Clarence Hyde Cooke | |
Birth Date: | 17 April 1876 |
Birth Place: | Honolulu, Hawaii |
Parents: | Charles Montague Cooke Anna Rice Cooke |
Occupation: | Businessman, politician |
Nationality: | American |
Clarence Hyde Cooke (April 17, 1876 – August 23, 1944) was a politician and businessman in Honolulu.
Clarence Cooke was born April 17, 1876, in Honolulu, Hawaii.[1] He was the second son of Charles Montague Cooke and Anna Rice Cooke, and grandson of New England Congregational missionaries to Hawaiʻi Amos Starr Cooke and William Harrison Rice, and thus partial heir to the fortune of Castle & Cooke. He was educated at Punahou School and Yale University.[2]
In 1909, he succeeded his father as president of the Bank of Hawaii, then became chairman of the board in 1937. He also served as president of two banks on Maui, First National Bank of Wailuku and Lahaina National Bank (which later merged to become the Bank of Maui). He held high positions on the boards of many other large corporations in the Territory of Hawaii, including Hawaiian Electric Company, Hawaiian Trust Company, Molokai Ranch, and several big sugarcane plantations. He was a founding member of The Pacific Club and the Oahu Country Club, and president of the Charles M. and Anna C. Cooke Trust (now the Cooke Foundation).[3]
He was elected to the territorial Hawaii House of Representatives in 1913 - 23 and as a delegate to the 1924 Republican National Convention in Cleveland, Ohio. He was elected Speaker of the territorial House of Representatives in 1927, then elected to the territorial Senate in 1929 and 1931.[4]

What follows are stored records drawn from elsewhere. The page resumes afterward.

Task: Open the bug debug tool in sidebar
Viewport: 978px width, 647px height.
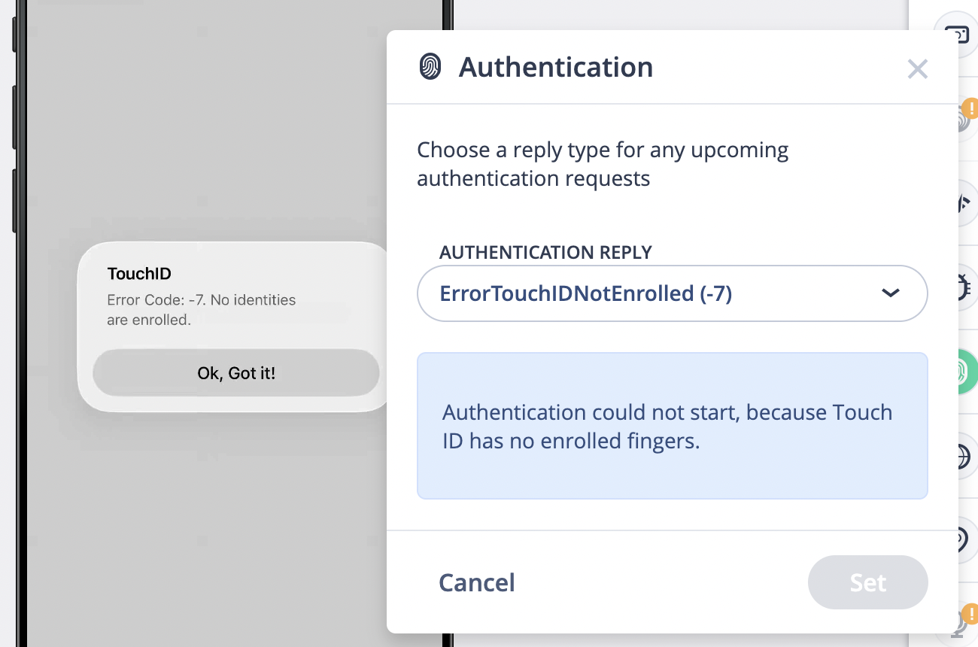Action: 963,287
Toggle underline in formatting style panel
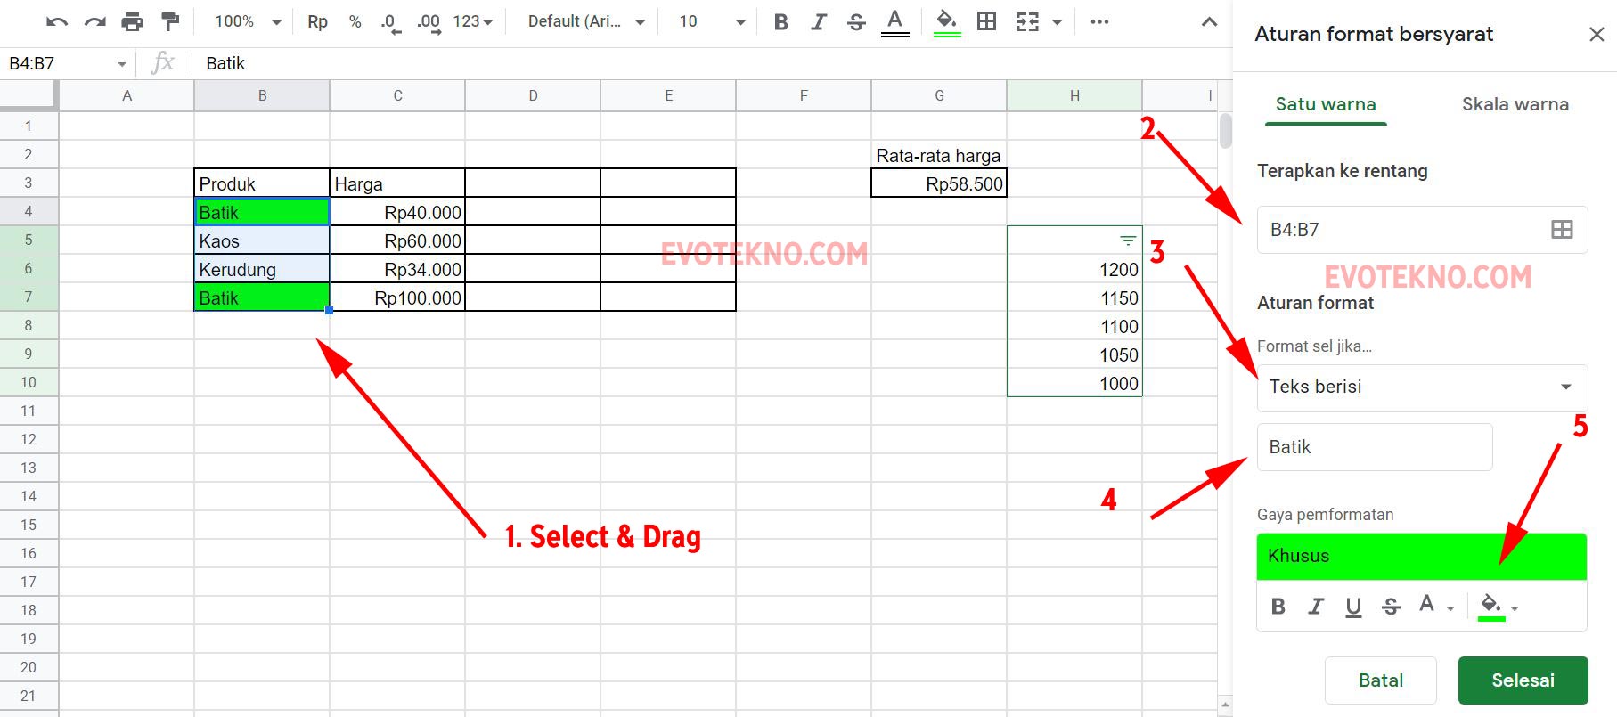1617x717 pixels. (x=1353, y=607)
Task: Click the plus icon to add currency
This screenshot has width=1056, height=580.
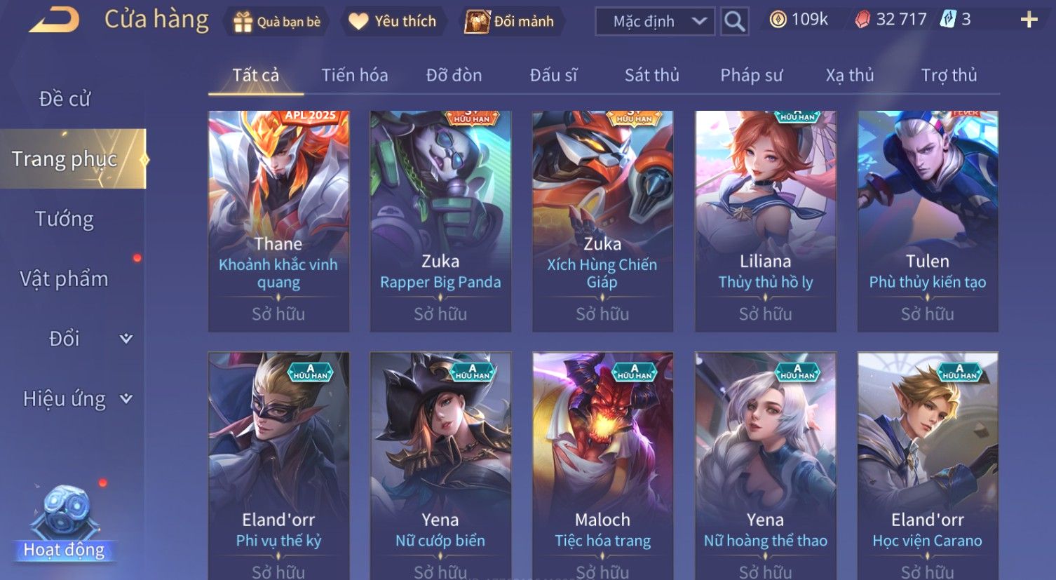Action: [1029, 20]
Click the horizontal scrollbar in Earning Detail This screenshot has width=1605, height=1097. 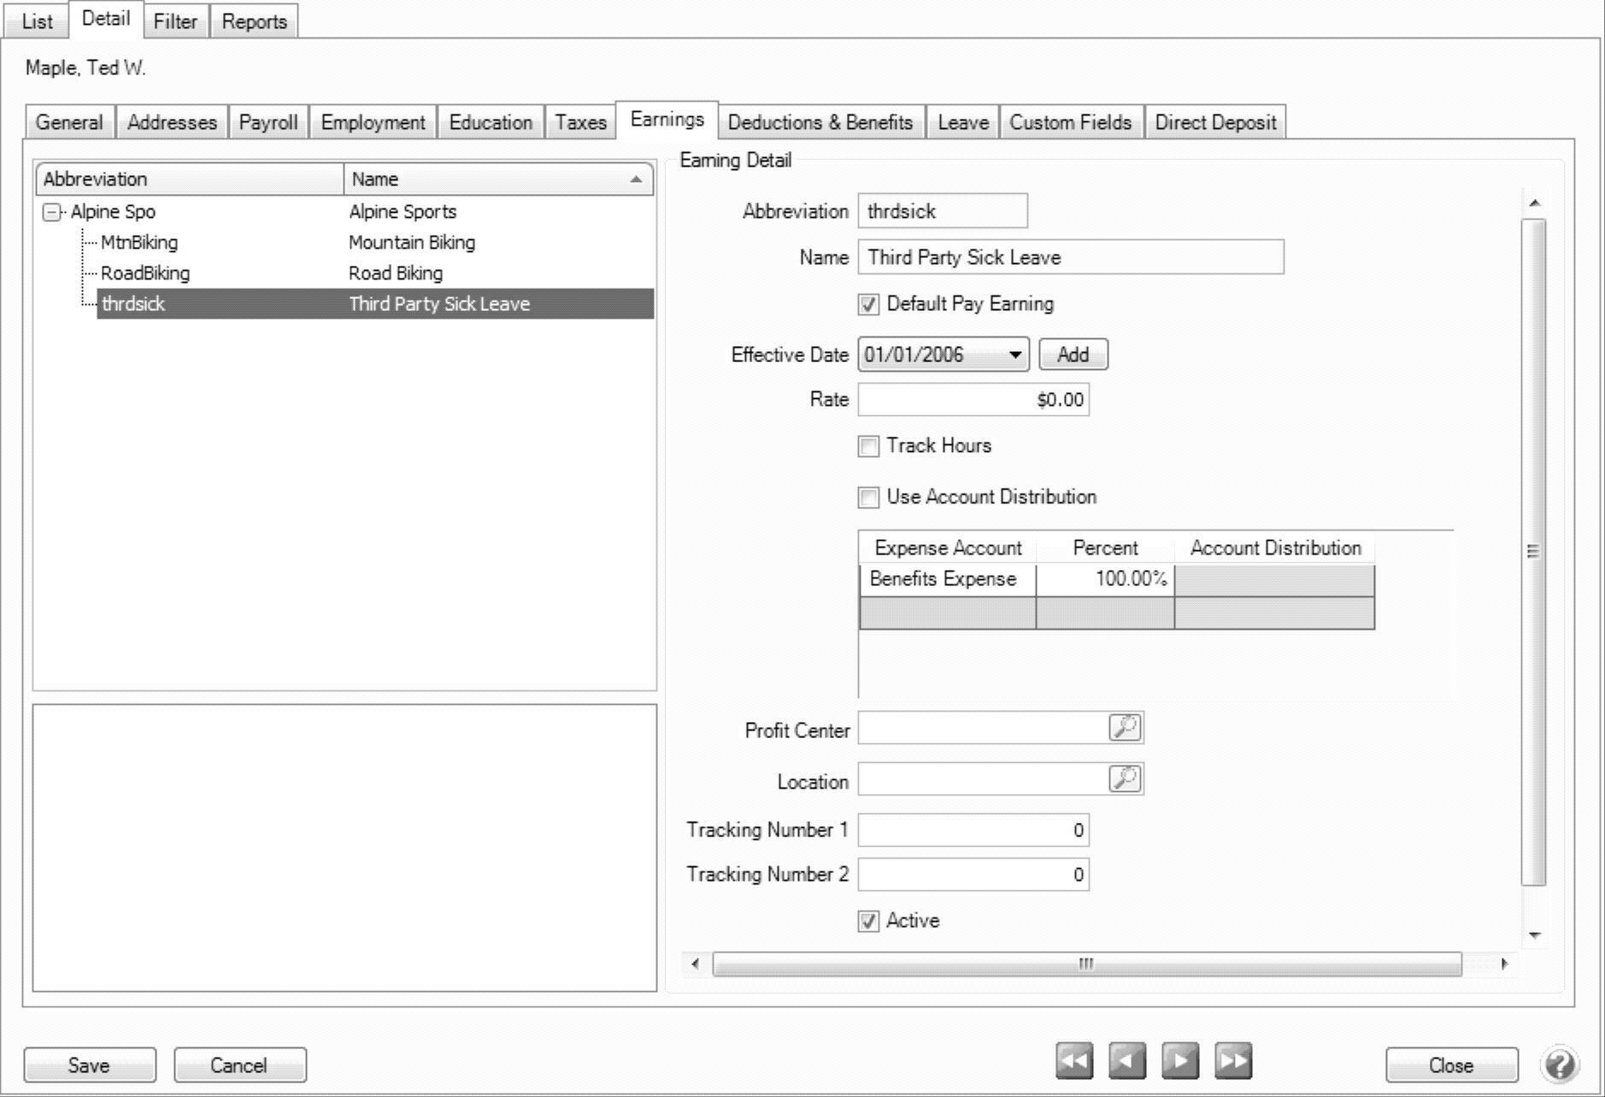pos(1086,965)
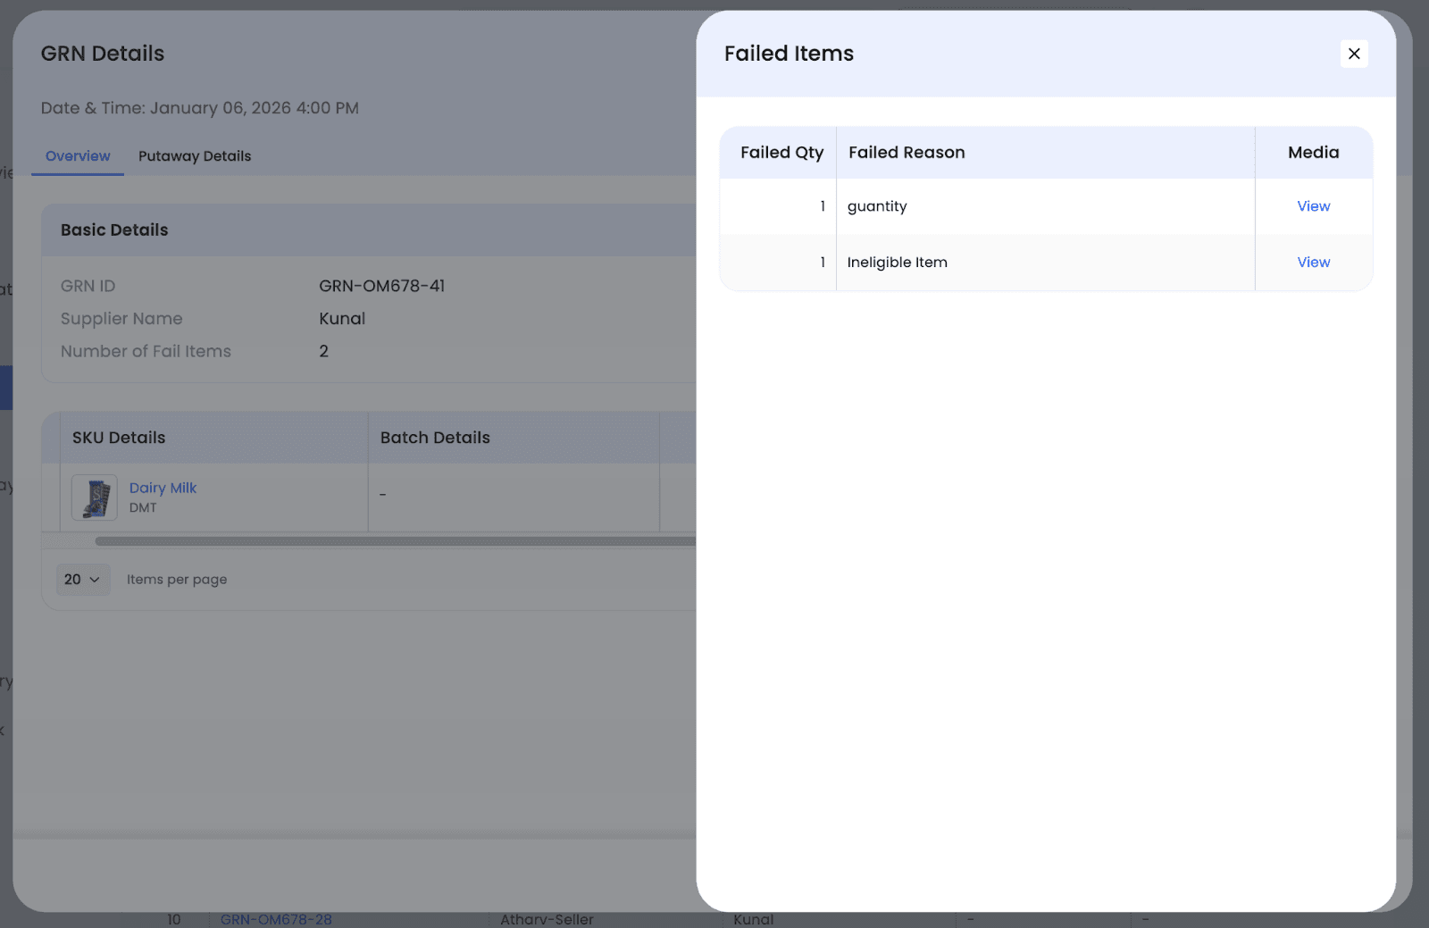Select the 'guantity' failed reason cell

(x=877, y=206)
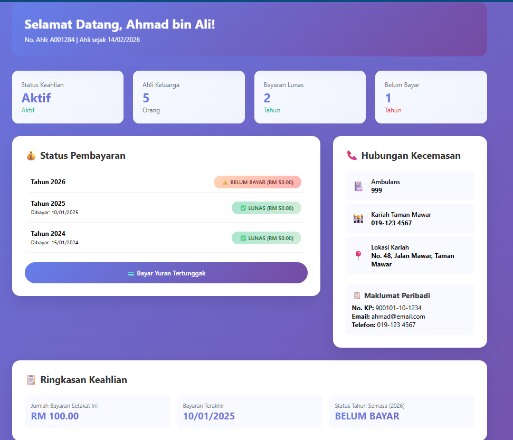Click the Status Tahun Semasa (2026) tile
Screen dimensions: 513x440
(x=401, y=412)
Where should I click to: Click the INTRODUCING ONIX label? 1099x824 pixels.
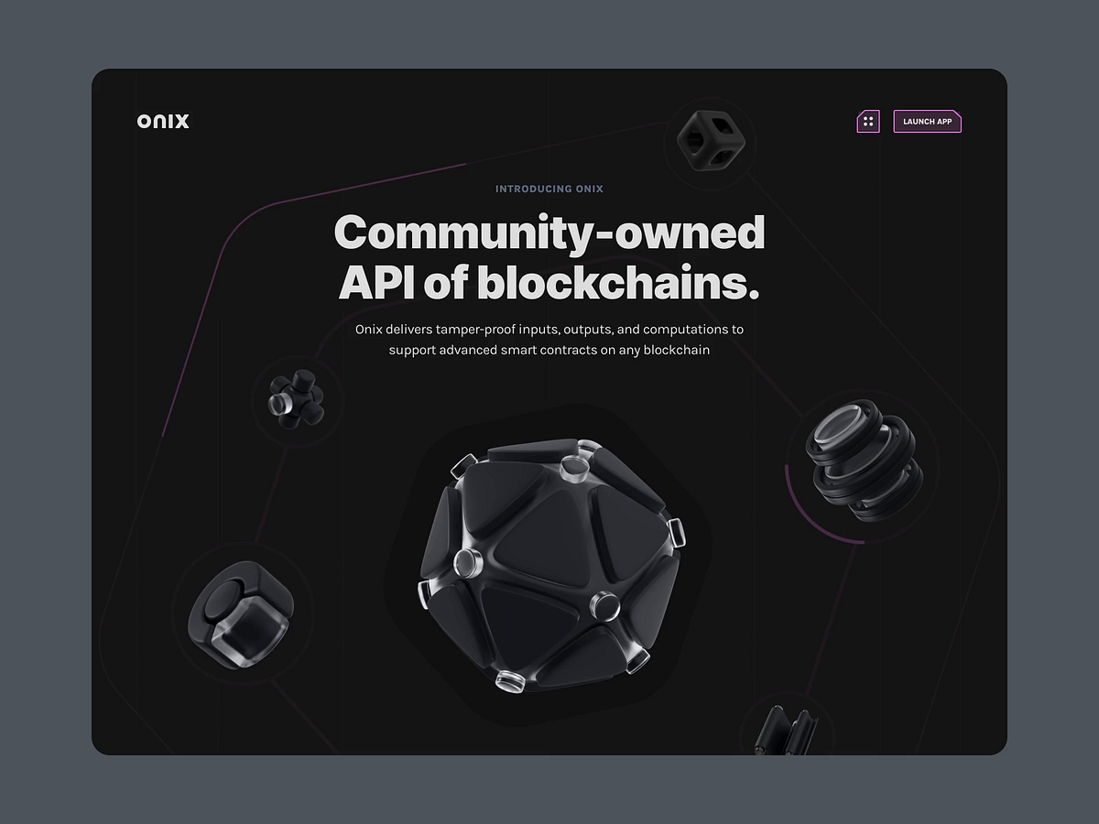click(x=549, y=189)
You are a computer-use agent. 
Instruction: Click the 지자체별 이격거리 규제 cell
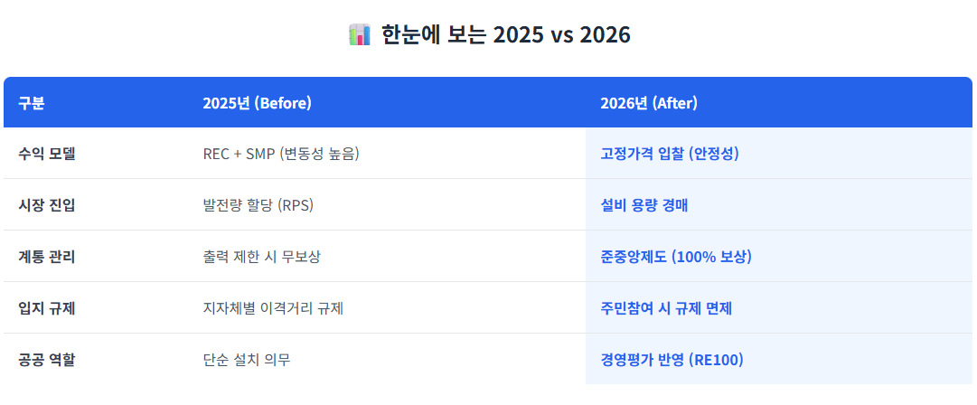coord(273,308)
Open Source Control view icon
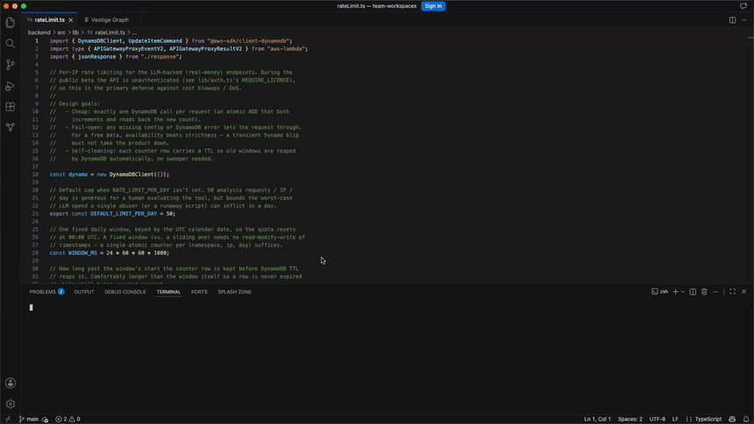 [11, 65]
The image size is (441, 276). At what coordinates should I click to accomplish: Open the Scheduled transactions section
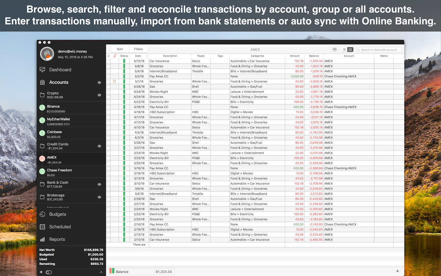59,227
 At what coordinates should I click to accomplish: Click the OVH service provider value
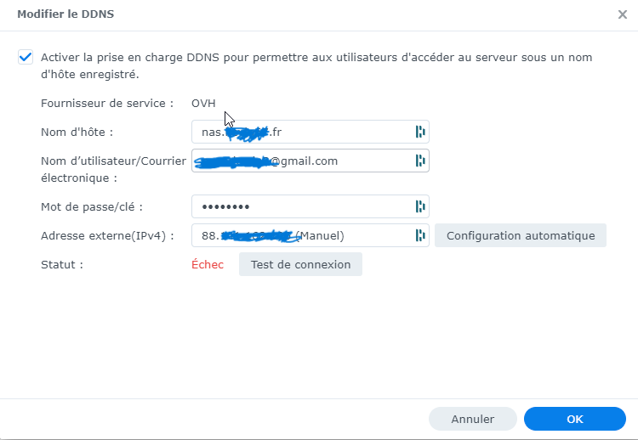pos(203,104)
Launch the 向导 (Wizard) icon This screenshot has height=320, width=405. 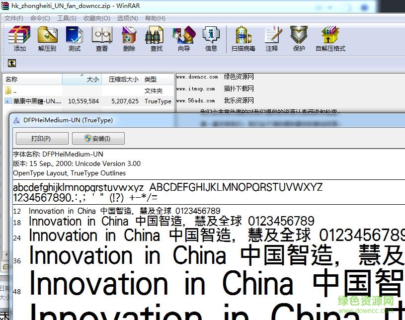coord(183,39)
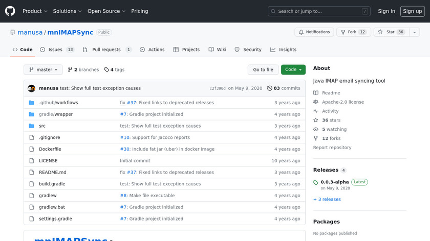Expand the green Code dropdown
This screenshot has height=241, width=430.
(x=293, y=70)
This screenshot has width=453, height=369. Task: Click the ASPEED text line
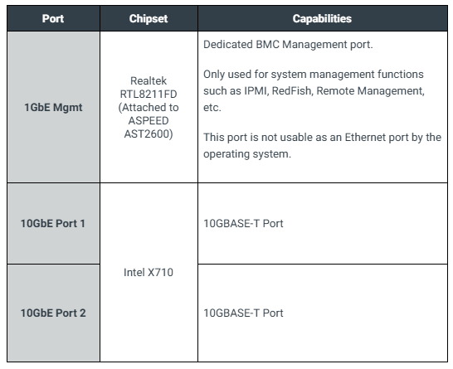pyautogui.click(x=149, y=121)
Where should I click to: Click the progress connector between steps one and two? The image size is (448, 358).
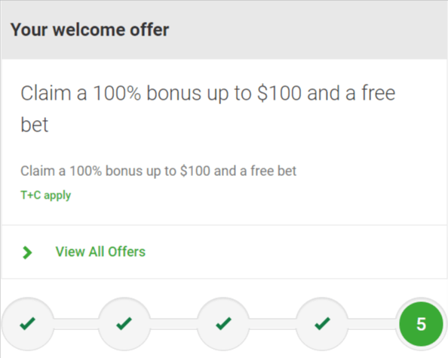point(76,324)
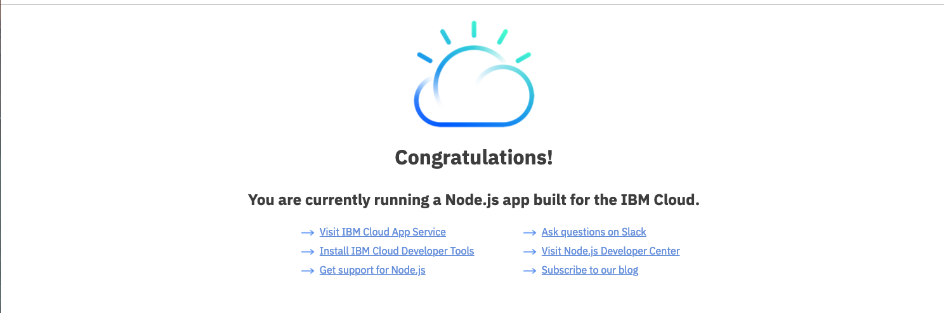The image size is (944, 313).
Task: Visit the Node.js Developer Center link
Action: point(610,251)
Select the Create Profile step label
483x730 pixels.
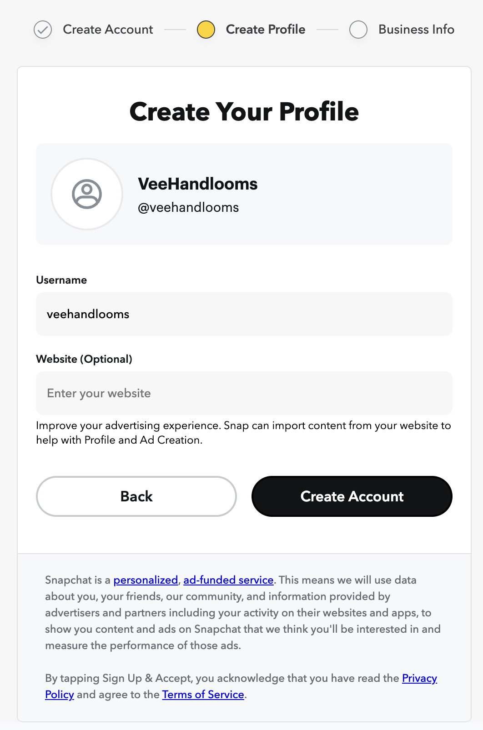click(266, 30)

On August 11, 1898, he married Lily Love, who died in 1933, shortly after they completed a great mansion now called the Clarence H. Cooke House on land he owned in Nuʻuanu Valley, where he lived until his own death on August 23, 1944. They had 8 children.[5] His grandson is judge Alan Cooke Kay (born 1932), son of his daughter Anna Frances Cooke (1903–1956) and Harold Thomas Kay (1896–1976).[6]